Frente a muchas de "...aquellas pequeñas cosas que nos dejó un tiempo de rosas", me senté el otro día y me puse a pensar. Se trataba de informes académicos con mi nombre y la firma de mis maestras y profesores de entonces, boletines de calificaciones, libretas de asistencia y comunicados escolares con algunas epístolas escritas por compañeras a quienes no volví a ver a pesar de las palabras azucaradas que nos prodigáramos en esos cuadernillos bajo promesa y juramento de no separarnos nunca. 

Es la vida quien se encarga de poner distancia entre nosotros y nuestro pasado. Y en esto la vida es muy sabia. Observando toda aquella pila de papeles amarillentos con tinta borrosa por el paso del tiempo, y midiendo el espacio físico de mi mobiliario y el emocional en mi interior, tomé finalmente la decisión de partir con ellos, dejarlos ir. 

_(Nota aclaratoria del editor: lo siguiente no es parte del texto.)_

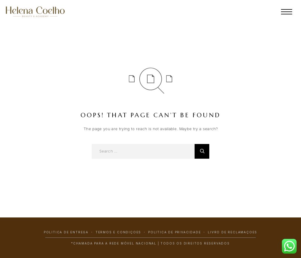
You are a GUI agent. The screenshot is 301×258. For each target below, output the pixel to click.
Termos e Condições (118, 232)
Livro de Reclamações (232, 232)
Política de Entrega (66, 232)
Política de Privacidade (174, 232)
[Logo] (42, 12)
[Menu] (286, 12)
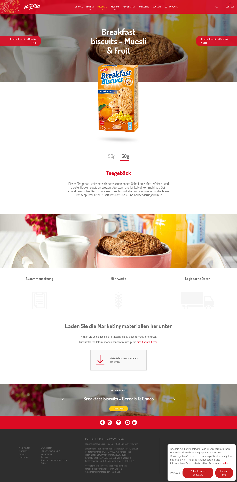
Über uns (114, 6)
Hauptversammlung (50, 452)
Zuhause (79, 6)
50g (111, 156)
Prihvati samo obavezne (198, 472)
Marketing (143, 6)
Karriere (44, 458)
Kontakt (157, 6)
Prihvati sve (224, 472)
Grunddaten (46, 449)
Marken (90, 6)
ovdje (225, 463)
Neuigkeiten (129, 6)
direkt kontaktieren (147, 342)
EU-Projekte (171, 6)
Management (47, 455)
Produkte (102, 6)
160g (124, 156)
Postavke (175, 473)
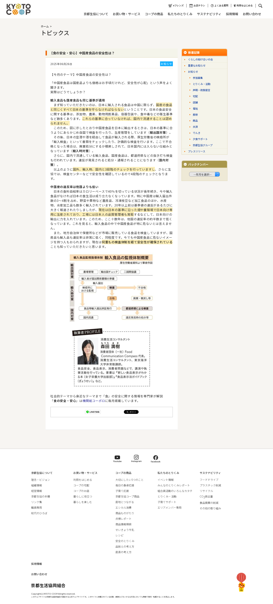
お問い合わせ (251, 14)
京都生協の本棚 (40, 496)
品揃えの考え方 (124, 546)
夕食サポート (200, 139)
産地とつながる (124, 502)
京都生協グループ (203, 145)
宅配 (195, 96)
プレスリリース (196, 151)
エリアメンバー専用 (169, 507)
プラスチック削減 (210, 485)
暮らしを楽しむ (82, 502)
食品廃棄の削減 (209, 503)
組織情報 (36, 485)
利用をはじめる (243, 5)
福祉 (195, 108)
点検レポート (123, 519)
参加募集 (198, 78)
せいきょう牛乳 (124, 530)
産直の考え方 (123, 552)
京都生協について (95, 14)
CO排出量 (206, 496)
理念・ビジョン (40, 480)
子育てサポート (167, 502)
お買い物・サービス (126, 14)
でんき (196, 133)
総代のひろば (39, 513)
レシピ (119, 535)
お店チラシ (197, 5)
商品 (195, 120)
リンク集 (36, 502)
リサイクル (206, 491)
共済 (195, 127)
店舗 (195, 102)
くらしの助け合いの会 (200, 59)
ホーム (45, 26)
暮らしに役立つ (82, 496)
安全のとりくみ (124, 541)
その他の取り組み (210, 508)
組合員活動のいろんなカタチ (175, 491)
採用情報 (232, 14)
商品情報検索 (123, 524)
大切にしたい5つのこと (129, 480)
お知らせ (193, 71)
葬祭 (195, 114)
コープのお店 (81, 491)
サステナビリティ (209, 14)
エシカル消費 (123, 507)
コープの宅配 (81, 485)
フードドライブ (209, 480)
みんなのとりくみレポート (174, 485)
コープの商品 (154, 14)
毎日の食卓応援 (124, 485)
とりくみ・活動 (201, 84)
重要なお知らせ (196, 65)
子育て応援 (122, 491)
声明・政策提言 (201, 90)
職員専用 (36, 507)
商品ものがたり (124, 513)
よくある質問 (219, 5)
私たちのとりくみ (179, 14)
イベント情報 (166, 480)
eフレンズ (175, 5)
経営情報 (36, 491)
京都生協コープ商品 (127, 496)
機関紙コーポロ (94, 400)
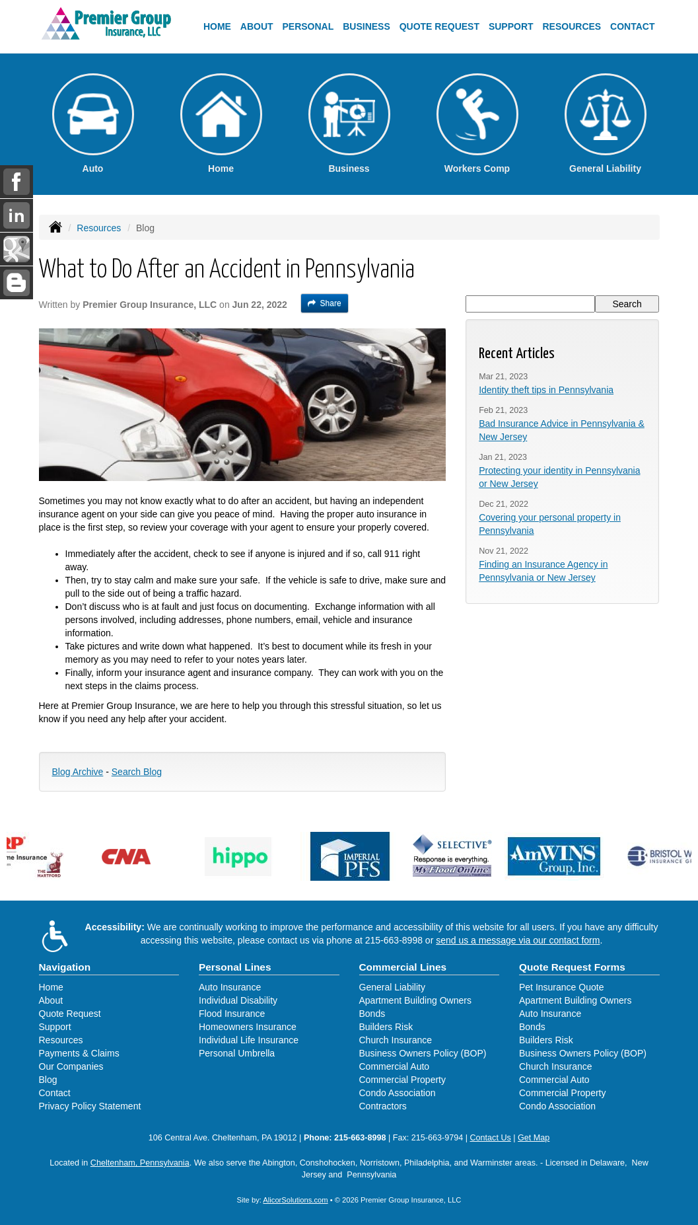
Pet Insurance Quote (561, 987)
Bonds (372, 1013)
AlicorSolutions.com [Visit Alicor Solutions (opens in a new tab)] (295, 1200)
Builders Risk (386, 1026)
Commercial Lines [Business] (403, 967)
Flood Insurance (232, 1013)
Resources (99, 228)
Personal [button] (308, 26)
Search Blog (137, 771)
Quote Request (70, 1013)
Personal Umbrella (237, 1053)
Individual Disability (238, 1000)
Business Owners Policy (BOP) (423, 1053)
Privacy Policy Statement (90, 1106)
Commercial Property (402, 1079)
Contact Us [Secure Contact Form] (490, 1137)
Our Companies (71, 1066)
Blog (48, 1079)
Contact (632, 26)
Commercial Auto (394, 1066)
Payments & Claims (79, 1053)
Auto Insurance (230, 987)
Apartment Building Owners (415, 1000)
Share (324, 303)
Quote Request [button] (439, 26)
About (51, 1000)
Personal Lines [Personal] (235, 967)
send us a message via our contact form (518, 940)
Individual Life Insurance (248, 1040)
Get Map (533, 1137)
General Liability (392, 987)
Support (55, 1026)
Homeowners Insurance (248, 1026)
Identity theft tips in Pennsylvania (546, 390)
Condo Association (397, 1093)
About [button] (256, 26)
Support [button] (511, 26)
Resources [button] (571, 26)
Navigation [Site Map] (65, 967)
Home (217, 26)
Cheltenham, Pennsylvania (140, 1163)
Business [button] (366, 26)
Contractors (383, 1106)
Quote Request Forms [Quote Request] (572, 967)
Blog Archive (78, 771)
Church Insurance (396, 1040)
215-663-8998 (394, 940)
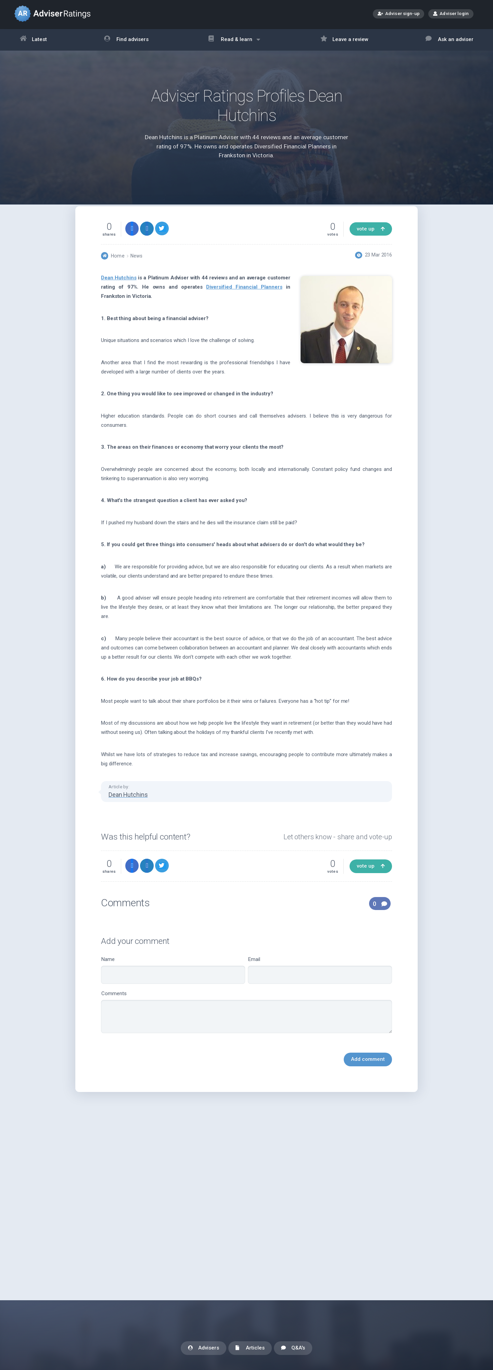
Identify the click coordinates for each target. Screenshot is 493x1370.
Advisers (203, 1348)
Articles (250, 1348)
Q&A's (293, 1348)
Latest (33, 40)
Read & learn (234, 43)
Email (320, 985)
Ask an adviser (449, 40)
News (136, 270)
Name (173, 985)
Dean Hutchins (119, 293)
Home (117, 270)
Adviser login (451, 13)
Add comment (368, 1074)
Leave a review (344, 40)
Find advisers (126, 40)
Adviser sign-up (399, 14)
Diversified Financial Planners (244, 302)
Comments (246, 1027)
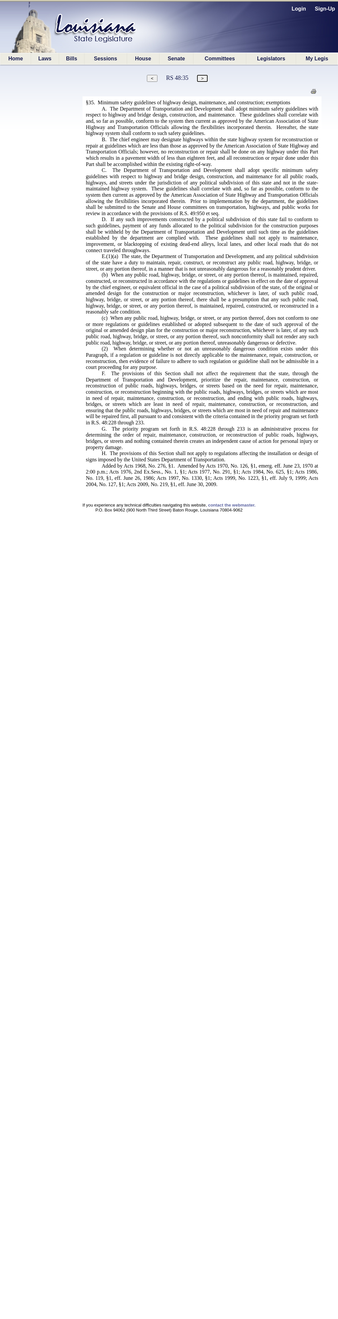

Llegué a entender que, aunque se hablara de mí en todos ellos, ahí no estaba yo. Yo no soy ni jamás fui ninguna de esas cosas, de esas calificaciones, de esos comentarios de otros significativos en mi vida. Tampoco soy mi CV ni mis títulos, no soy mis documentos ni mi licencia para conducir, no soy mi edad ni mi barrio, mi país ni mis vínculos, no soy mis roles ni mi circunstancia, no soy mis añoranzas ni mis sueños presentes o pasados. Todo eso no me define ni me abarca: soy algo indefinible y cambiante en apariencias, aunque con un núcleo íntegro e inalterable que no se modifica en su autenticidad con el paso del tiempo, y que por lo tanto no necesita de papeles, documentos o testimonios que prueben que fue o es. Sólo yo lo conozco. Y adivino, aunque probablemente haga falta tiempo para confirmarlo, que he logrado averiguar de quien se trata en parte gracias a esta costumbre de despojarme de todo aquello que no necesito tener para recordarme quien soy. Gracias a este hábito que a algunos exaspera o supera en entendimiento o tolerancia, he logrado deshacerme de casi todo lo que en verdad no soy. Y me siento un tanto más livianamente verdadera.